When they offer a contact email, or even a phone to contact them, there is a great possibility that these contacts will be dead silent to your request. This, or you will receive some generic text regardless of your question.
As frauds often reuse phone numbers and email addresses for specifying them as “support”, you can search them on Google. When they appear on a totally different site, be sure you are facing a blatant scam.
4. Payments via payment systems that does not support refunds
This scam indicator is complementary, as there are a whole lot of genuine services and shops using direct bank transfers, CashApp, Venmo or similar payment systems. All of them though have the same feature I’ve already mentioned above: these methods do not suppose any refund options. And this is what attracts scammers – once you’ve sent the money, there’s no way to get the money back.
Some sites may also offer payments in crypto, which is even less controllable than aforementioned payment methods. While cryptocurrency payments expand their presence slowly, they still remain a beloved bay for different fraudsters.
5. Items’ images are sourced from another page
As rascals are unlikely to have any goods, they are not able to shoot unique images. Thus their option is simply to hijack these images from other websites. When rascals sell the same items on different pages, you can find such images on similarly-designed fraudulent sites. By reverse image searching on Google, you can prove whether the image is unique or not.

Image duplicates on another scam site, as well as on Amazon and Walmart sites
6. Design repeats the one of a different page
This is the continuation of the stolen images I’ve just described. As rascals may parasite on the same topic again and again, they use the same web design under the new URL, and voila – a new scam site is ready to rock-n-roll! In some cases, reverse image search advice I’ve mentioned above may lead you to the identical copy of the site you’ve started on. It allows you to uncover such scams particularly easy, but scammers who stand behind them never aim at cautious users.

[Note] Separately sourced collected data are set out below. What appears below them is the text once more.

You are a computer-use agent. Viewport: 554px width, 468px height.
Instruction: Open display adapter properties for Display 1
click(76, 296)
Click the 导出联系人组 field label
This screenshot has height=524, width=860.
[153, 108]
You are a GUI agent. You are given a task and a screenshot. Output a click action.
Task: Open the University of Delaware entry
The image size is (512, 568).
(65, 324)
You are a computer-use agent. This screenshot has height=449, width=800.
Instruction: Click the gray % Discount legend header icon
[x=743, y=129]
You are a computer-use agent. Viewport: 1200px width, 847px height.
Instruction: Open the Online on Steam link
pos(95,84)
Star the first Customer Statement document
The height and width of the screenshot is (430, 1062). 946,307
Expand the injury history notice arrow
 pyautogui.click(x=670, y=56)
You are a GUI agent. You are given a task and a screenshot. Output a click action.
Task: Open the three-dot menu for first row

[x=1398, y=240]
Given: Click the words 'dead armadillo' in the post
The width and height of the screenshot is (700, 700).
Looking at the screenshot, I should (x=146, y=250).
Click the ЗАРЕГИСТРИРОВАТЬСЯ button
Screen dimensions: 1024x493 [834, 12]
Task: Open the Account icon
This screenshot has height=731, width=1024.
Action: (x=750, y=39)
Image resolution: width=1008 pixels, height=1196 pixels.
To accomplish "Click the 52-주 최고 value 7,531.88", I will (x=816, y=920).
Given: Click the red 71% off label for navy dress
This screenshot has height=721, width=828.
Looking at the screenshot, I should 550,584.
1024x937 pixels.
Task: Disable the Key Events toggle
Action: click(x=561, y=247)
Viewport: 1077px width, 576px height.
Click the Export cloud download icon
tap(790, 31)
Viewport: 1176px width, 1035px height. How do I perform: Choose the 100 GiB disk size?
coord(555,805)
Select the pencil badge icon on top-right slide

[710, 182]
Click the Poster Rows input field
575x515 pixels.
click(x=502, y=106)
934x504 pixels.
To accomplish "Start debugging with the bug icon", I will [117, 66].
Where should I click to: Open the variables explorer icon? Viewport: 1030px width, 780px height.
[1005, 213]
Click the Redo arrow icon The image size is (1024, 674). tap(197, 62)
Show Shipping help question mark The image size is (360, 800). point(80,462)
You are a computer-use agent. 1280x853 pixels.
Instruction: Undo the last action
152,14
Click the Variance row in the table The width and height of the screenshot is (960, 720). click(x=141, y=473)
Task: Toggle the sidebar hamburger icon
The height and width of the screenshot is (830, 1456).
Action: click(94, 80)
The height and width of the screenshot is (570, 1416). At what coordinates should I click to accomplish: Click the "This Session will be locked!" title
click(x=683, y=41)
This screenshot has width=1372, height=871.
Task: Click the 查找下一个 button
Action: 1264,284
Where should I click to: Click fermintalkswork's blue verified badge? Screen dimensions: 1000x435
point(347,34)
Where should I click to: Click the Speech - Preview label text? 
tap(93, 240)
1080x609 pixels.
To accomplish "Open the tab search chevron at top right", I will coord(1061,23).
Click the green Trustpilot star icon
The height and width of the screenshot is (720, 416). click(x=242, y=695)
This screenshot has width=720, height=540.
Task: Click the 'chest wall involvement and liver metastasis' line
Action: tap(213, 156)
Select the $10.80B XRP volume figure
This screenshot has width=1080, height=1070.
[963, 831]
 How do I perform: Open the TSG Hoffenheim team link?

Example of scam sites that duplicate each others’ design
Frequently Asked Questions about the Lizhus.com Scam
- Contact your bank or card provider and ask about chargeback options.
- Save screenshots, receipts, tracking numbers, and emails as evidence.
- Change reused passwords and enable two-factor authentication on important accounts.
- Watch for follow-up phishing emails pretending to offer refunds or delivery updates.